Vitamin B₁₂ and its coenzyme forms are prominent cobalt-containing cofactors and part of the larger class of the natural tetrapyrrolic metal complexes. Such cobalt corrinoids are an important component of human nutrition, and many (other) forms of life also depend upon them. Cobalt-containing corrinoid cofactors play basic roles in carbon fixation and energy metabolism in anaerobes, as well as in the carbon metabolism in a broad range of lower organisms. Microorganisms developed unique B₁₂ biosynthetic means and, indeed, are the only natural sources of the B₁₂ derivatives. Other organisms have evolved intricate strategies for the uptake and transport of the corrinoids.

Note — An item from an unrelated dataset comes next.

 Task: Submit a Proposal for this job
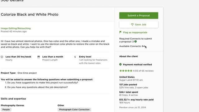[x=139, y=16]
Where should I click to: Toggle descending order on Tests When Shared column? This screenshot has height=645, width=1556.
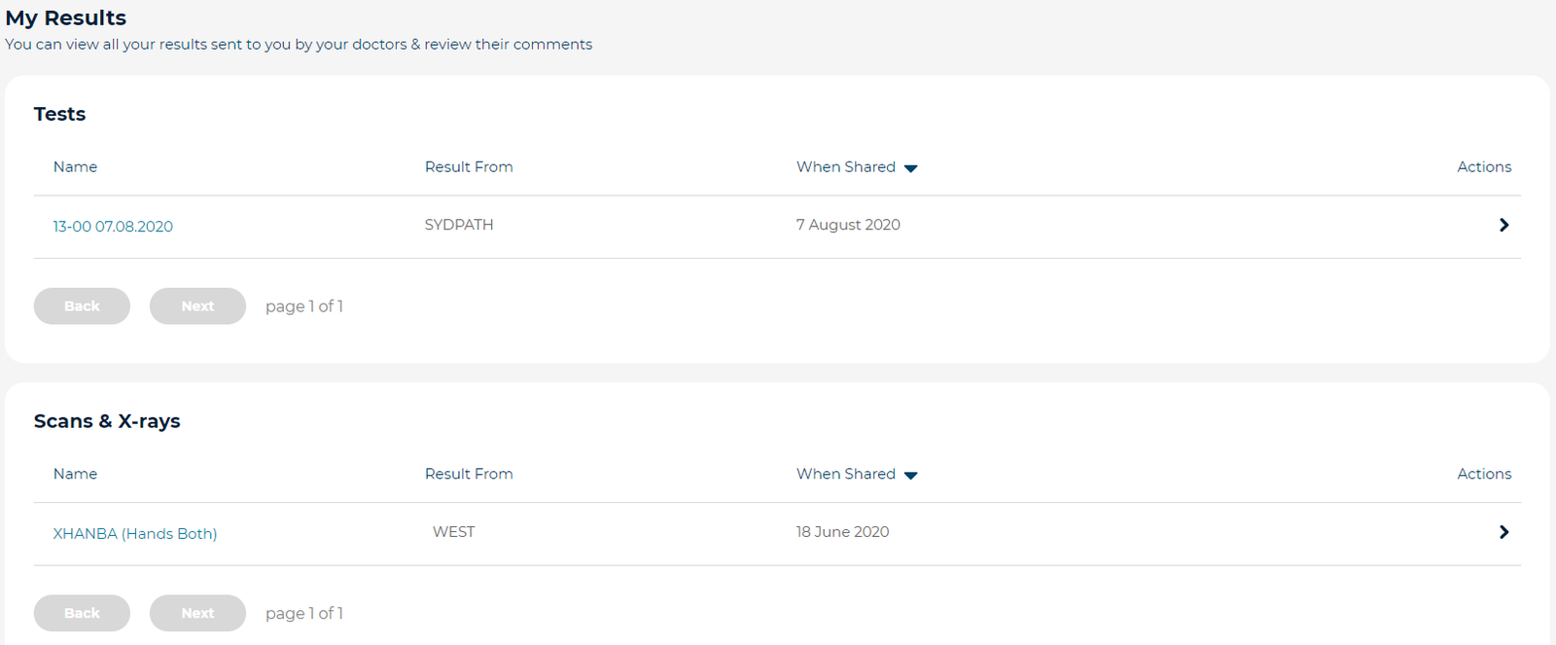[910, 167]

The cofactor functions of cobalt corrinoids are a result of their extraordinary organometallic chemistry under physiological conditions and their redox chemistry. Coenzyme B₁₂ (a reversible source of a free radical), methylcobalamin (a versatile methylating agent), and reduced (supernucleophilic or radicaloid) corrinoids are cofactors in a range of enzymes. These enzymes channel the specific reactivity of B₁₂ cofactors into biological catalysis of unique reactions, involving radicals and organometallic intermediates. B₁₂-dependent enzymes thus pose still puzzling structural and mechanistic questions, as does the recently discovered interaction of B₁₂ cofactors with RNA.